→ **Excerpt**:
◇ ◇ ◇ ◇
How Transistors Work

Bipolar Junction Transistor (BJT) Overview, Operating Modes, Switches, and Relay Driver Circuits

Supplies Needed (if you’d like to build the following circuits)

• Minimum breadboarding equipment (see here)
• (1) General purpose LED
• (1) 1/4 watt resistor kit (see here)
• (1) 2n3904 general purpose NPN transistor
• (1) 2n3906 general purpose PNP transistor
• (1) 1n1007 diode or equivalent
• (1) High-powered LED – White
• (1) 12 v, 365 ohm Relay, RT334012

BJT Overview

The BJT or bipolar junction transistor is a 3-terminal semiconductor device that can be used amplify current. The three terminals are the emitter, the base, and collector. The BJT is primarily used in three operating modes: Cutoff, Active, and saturation. There are two types of BJT’s – the NPN and PNP.

BJT Types

Bipolar Junction Transistors come in two types: NPN, and PNP.

In order to conduct, NPN transistors require that the base is sufficiently more positive with respect to the emitter. PNP transistors require that the base be negative with respect to the emitter.

Configuration

Transistors amplify the current flowing into the base by a factor that is determined by its gain (also referred to as beta or hFE). The amplified current flows through the collector. The emitter current is the base current plus the collector current. This is illustrated in the following diagram.

Operating Regions

There are three primary operation regions of Bipolar Junction Transistors.

• Cutoff
• Active
• Saturation

Cutoff Region

In the cutoff region, the transistor does not conduct between the collector and emitter. As a switch, it is considered to be turned “off”. The voltage across the transistor (between the collector and emitter) is at its maximum value (approximately equal to the supply voltage or Vcc).

Active Region

In the active region, the transistor is considered to be an amplifier. The gain of the transistor in this region will dictate the collector current as a multiple of the base current. It is the linear operating region of the transistor. There is also a “reverse-active” region, which is rarely used and won’t be discussed.

Saturation Region

In the saturation region, the transistor fully conducts between the collector and emitter. As a switch, it is considered to be turned “on”. The voltage across the transistor (between the collector and emitter) is at its minimum value (approximately 0 volts).

Illustration of Operating Regions

The following graph shows how the collector current of an NPN transistor is related to base current.

There are several important things to note about this graph.

• The X axis of the graph is Ib (base current) and the Y axis Ic (collector current).
• The red line is the ideal plot for Ic as Ib increases. The function for this ideal plot is (Ic/Ib) x beta, where beta is the gain of the transistor (typically 200 for a 2n3904 transistor).
• The blue line plots the actual Ic with respect to Ib.
• The areas in green show the three delineated operating regions of the transistor.

The plot can be described as follows:

1. Cutoff – When the Ib is zero, Ic is also zero. This correlates to the cutoff region where the transistor can be considered a switch in the “off” state. The voltage across the transistor (Vce) is also at its maximum.
2. Active – As the Ib increases, Ic starts to increase at a rate equal to (Ic/Ib) x beta. The blue plot line roughly follows the ideal red plot line’s slope. This represents the “active” or linear region. The transistor is now acting as an amplifier.
◇ ◇ ◇ ◇
→ **Exercise task**: Copy the transistor text between "1. Cutoff –" and "at its maximum.", inclusive, swapping "switch" for "toggle". The lines that come next are separate material, unrelated to the transistor text.

→ **Supplied data**:
◇ ◇ ◇ ◇
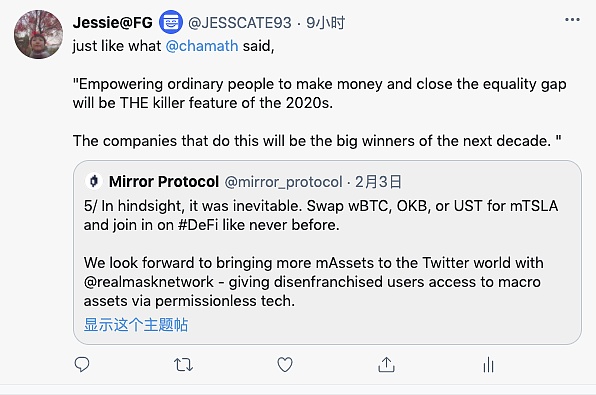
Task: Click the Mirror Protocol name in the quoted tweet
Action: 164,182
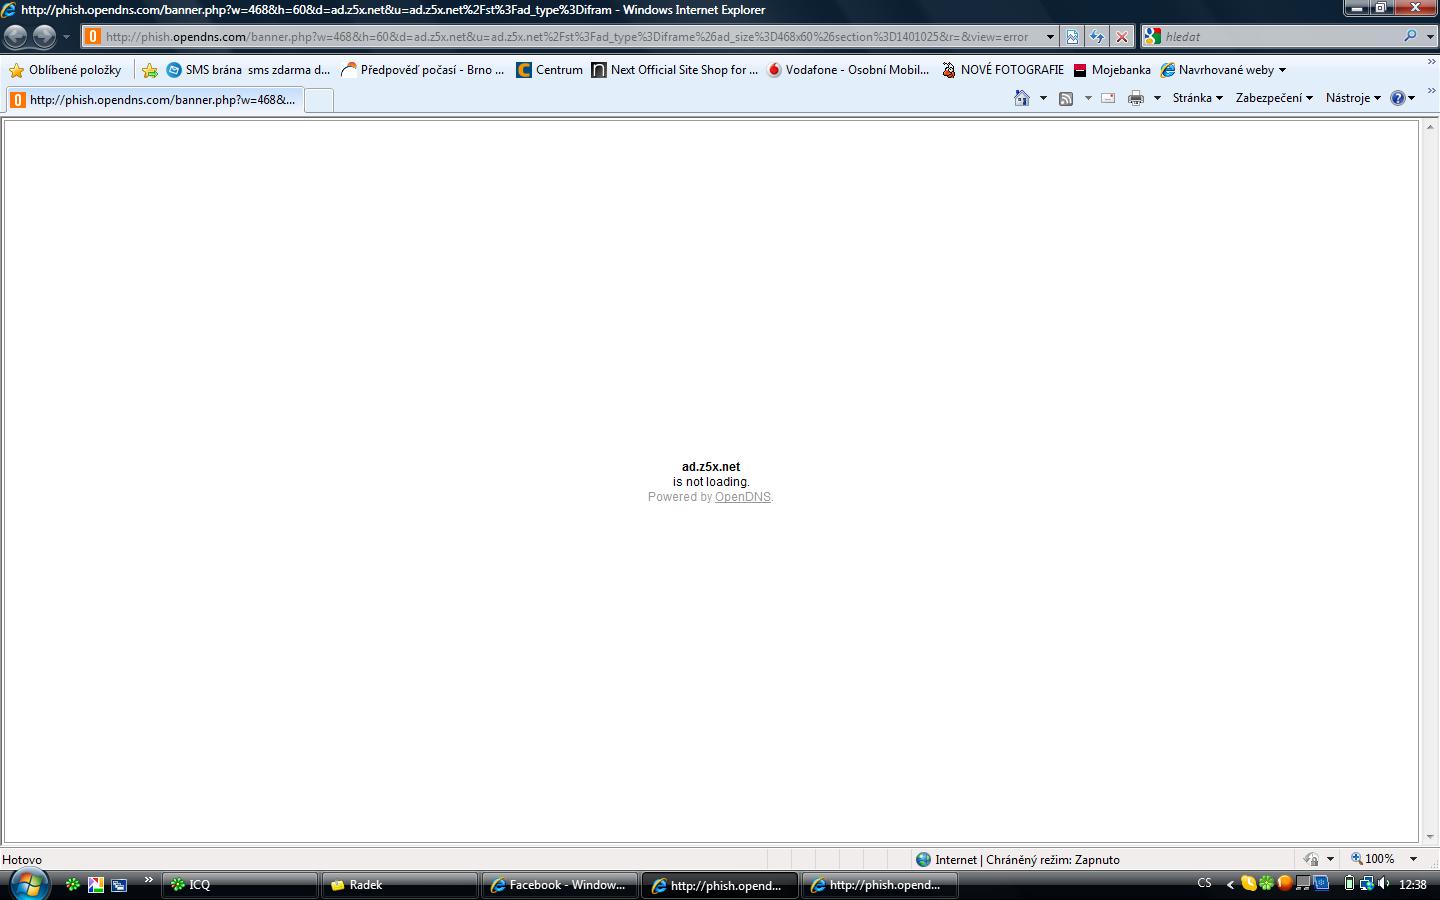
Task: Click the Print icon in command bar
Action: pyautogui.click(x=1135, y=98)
◇ ◇ ◇ ◇
→ **Written solution**:
1. Cutoff – When the Ib is zero, Ic is also zero. This correlates to the cutoff region where the transistor can be considered a toggle in the “off” state. The voltage across the transistor (Vce) is also at its maximum.